Background Primary sclerosing cholangitis (PSC) associated inflammatory bowel disease (IBD) is a unique form of IBD (PSC-IBD) with distinct clinical and histologic features from ulcerative colitis (UC) and Crohn disease (CD). In patients with PSC and IBD, the severity of the two disease processes may depend on each other. Aim To study the histologic and clinical features of PSC patients with and without IBD. Methods We assessed specimens from patients with UC (n = 28), CD (n = 10), PSC and UC (PSC-UC; n = 26); PSC and CD (PSC-CD; n = 6); and PSC and no IBD (PSC-no IBD; n = 4) between years 1999-2013. PSC-IBD patients were matched to IBD patients without PSC by age and colitis duration. Clinical data including age, gender, age at IBD and PSC diagnoses, IBD duration, treatment, follow-up, orthotopic liver transplantation (OLT) were noted.
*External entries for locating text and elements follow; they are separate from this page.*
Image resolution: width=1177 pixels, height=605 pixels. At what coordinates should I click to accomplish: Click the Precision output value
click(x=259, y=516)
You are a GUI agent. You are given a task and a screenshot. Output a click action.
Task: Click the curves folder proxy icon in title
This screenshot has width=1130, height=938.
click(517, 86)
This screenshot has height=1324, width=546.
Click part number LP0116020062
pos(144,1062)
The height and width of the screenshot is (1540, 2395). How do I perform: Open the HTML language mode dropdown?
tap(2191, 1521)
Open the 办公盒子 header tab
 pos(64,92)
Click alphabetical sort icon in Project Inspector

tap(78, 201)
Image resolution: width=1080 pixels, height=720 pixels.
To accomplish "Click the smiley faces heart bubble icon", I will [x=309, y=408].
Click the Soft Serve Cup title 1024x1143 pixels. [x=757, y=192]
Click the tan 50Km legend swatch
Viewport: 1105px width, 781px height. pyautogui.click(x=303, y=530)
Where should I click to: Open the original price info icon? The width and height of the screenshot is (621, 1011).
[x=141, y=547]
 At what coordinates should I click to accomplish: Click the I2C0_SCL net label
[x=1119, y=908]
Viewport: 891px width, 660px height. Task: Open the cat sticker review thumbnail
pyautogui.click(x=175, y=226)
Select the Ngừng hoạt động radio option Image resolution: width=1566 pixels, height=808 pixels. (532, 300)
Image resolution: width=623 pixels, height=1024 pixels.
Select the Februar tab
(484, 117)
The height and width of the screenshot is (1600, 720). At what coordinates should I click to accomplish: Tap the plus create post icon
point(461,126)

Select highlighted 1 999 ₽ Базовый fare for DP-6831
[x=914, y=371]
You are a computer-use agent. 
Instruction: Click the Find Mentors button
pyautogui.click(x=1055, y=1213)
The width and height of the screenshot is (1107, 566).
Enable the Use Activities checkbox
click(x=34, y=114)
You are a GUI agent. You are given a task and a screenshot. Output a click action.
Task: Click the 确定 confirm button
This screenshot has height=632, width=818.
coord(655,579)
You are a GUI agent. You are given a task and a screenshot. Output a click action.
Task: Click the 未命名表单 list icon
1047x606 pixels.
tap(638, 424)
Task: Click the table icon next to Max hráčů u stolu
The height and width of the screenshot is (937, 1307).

Results PSC-UC patients had more isolated right-sided disease (P = 0.03), and less active inflammation in left colon, rectum (P = 0.03 and P = 0.0006), and overall (P = 0.0005) compared to UC. They required less steroids (P = 0.01) and fewer colectomies (P = 0.03) than UC patients. The PSC-CD patients had more ileitis and less rectal involvement compared to PSC-UC and CD. No PSC-CD patients required OLT compared to 38% of PSC-UC (P = 0.1). PSC-IBD (PSC-UC and PSC-CD) patients with OLT had severe disease in the left colon and rectum (P = 0.04). Conclusion PSC-UC represents a distinct form of IBD. The different disease phenotype in PSC-IBD patients with OLT may support liver-gut axis interaction, however warrants clinical attention and further research.